How to reduce the impact of the April Tax increases | TaxAssist Accountants


The April 2023 tax changes at a glance

Personal Taxation 

  • Increased income tax for higher earners
  • Dividend allowance reduction 
  • Frozen tax rates
  • National Insurance rates frozen until April 2028 
  • Reduced Capital Gains Tax annual exempt amount
  • Frozen Inheritance tax thresholds

Business Taxation 

  • Corporation tax rate increase
  • VAT

Personal Taxation 

Increased income tax for higher earners

The income tax additional rate threshold (ART) is set to reduce from £150,000 to £125,140 from 6th April 2023. This means more taxpayers will pay income tax at the higher rate of 45% once their income goes above £125,140. 

The new threshold will apply to taxpayers in England, Wales, and Northern Ireland.

Scottish higher earners are also set to pay more tax from April 2023. As announced in the Scottish Budget, the top rate tax band in Scotland will also be lowered from £150,000 to £125,140. Scottish taxpayers will also pay income tax at the top rate from April 2023, once their income goes above £125,140.

In Scotland, the higher and top rates of income tax are also set to rise by 1p respectively from April 2023. The higher rate will increase to 42% and the top rate will increase to 47% for Scottish taxpayers. The higher and additional rates for the rest of the UK will remain at 40% and 45%.

Tax tip – consider tax efficient pension saving

Higher rate taxpayers face two tax traps from April 2023:

  1. Where income exceeds £125,140, you pay the additional rate of income tax, which is 45% (47% in Scotland). 
  2. Also, where your income is between £100,000 and £125,140, you are subject to an effective tax rate of around 60%. This is because, after your income exceeds £100,000, your personal allowance is reduced by £1 for every £2 you go over the £100,000 tax bracket.

You may be able to reduce your tax exposure by making personal pension contributions and charitable donations.

For a basic rate taxpayer who wants to save £100 into their personal pension plan, the effective cost is only £80. For a higher rate taxpayer, to save £100 could effectively cost as little as £60 (£58 in Scotland). The cost drops down further to only £55 (£53 in Scotland) for an additional rate taxpayer.

While potentially extremely tax efficient, there are a number of pitfalls which you should consider before taking action. Importantly, the amount that may be saved into a personal pension is limited, so you should review your position before taking action.

---------------

• _Set problem_
Can you turn the paragraph beginning "For a basic rate taxpayer" in the text on the April 2023 tax changes into a short list, keeping its main figures? The lines after this point are separate material, unconnected to the text on the April 2023 tax changes.

• _Recorded information_
---------------

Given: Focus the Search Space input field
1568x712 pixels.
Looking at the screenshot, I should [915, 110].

---------------

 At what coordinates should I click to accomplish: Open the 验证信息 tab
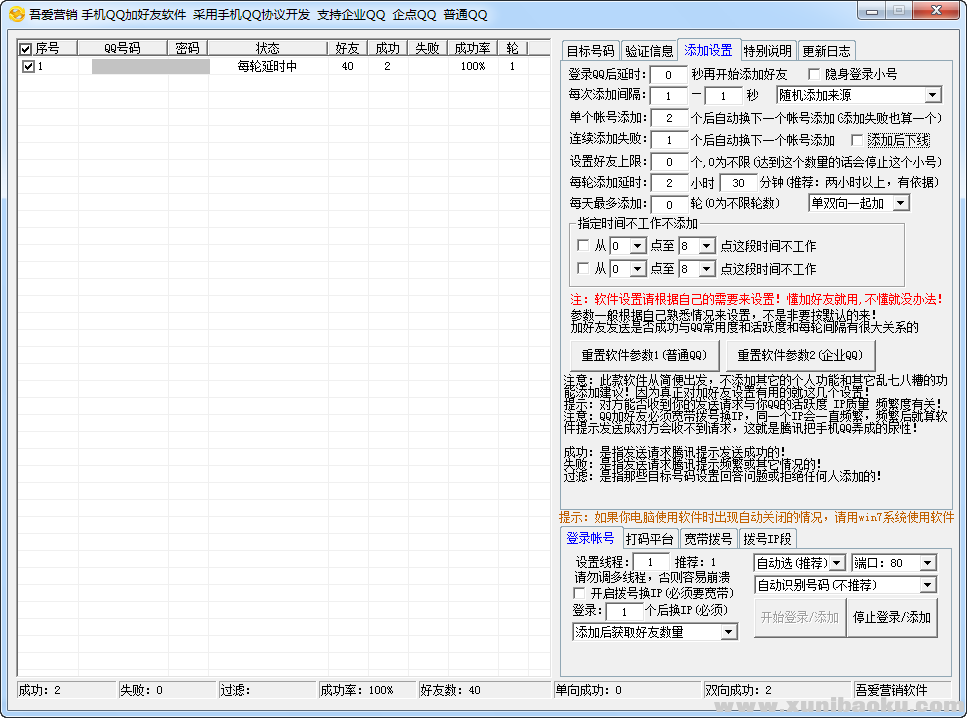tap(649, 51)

---------------

• _Solution below_
Effective cost of saving £100 into a personal pension:
- Basic rate taxpayer: £80
- Higher rate taxpayer: as little as £60 (£58 in Scotland)
- Additional rate taxpayer: only £55 (£53 in Scotland)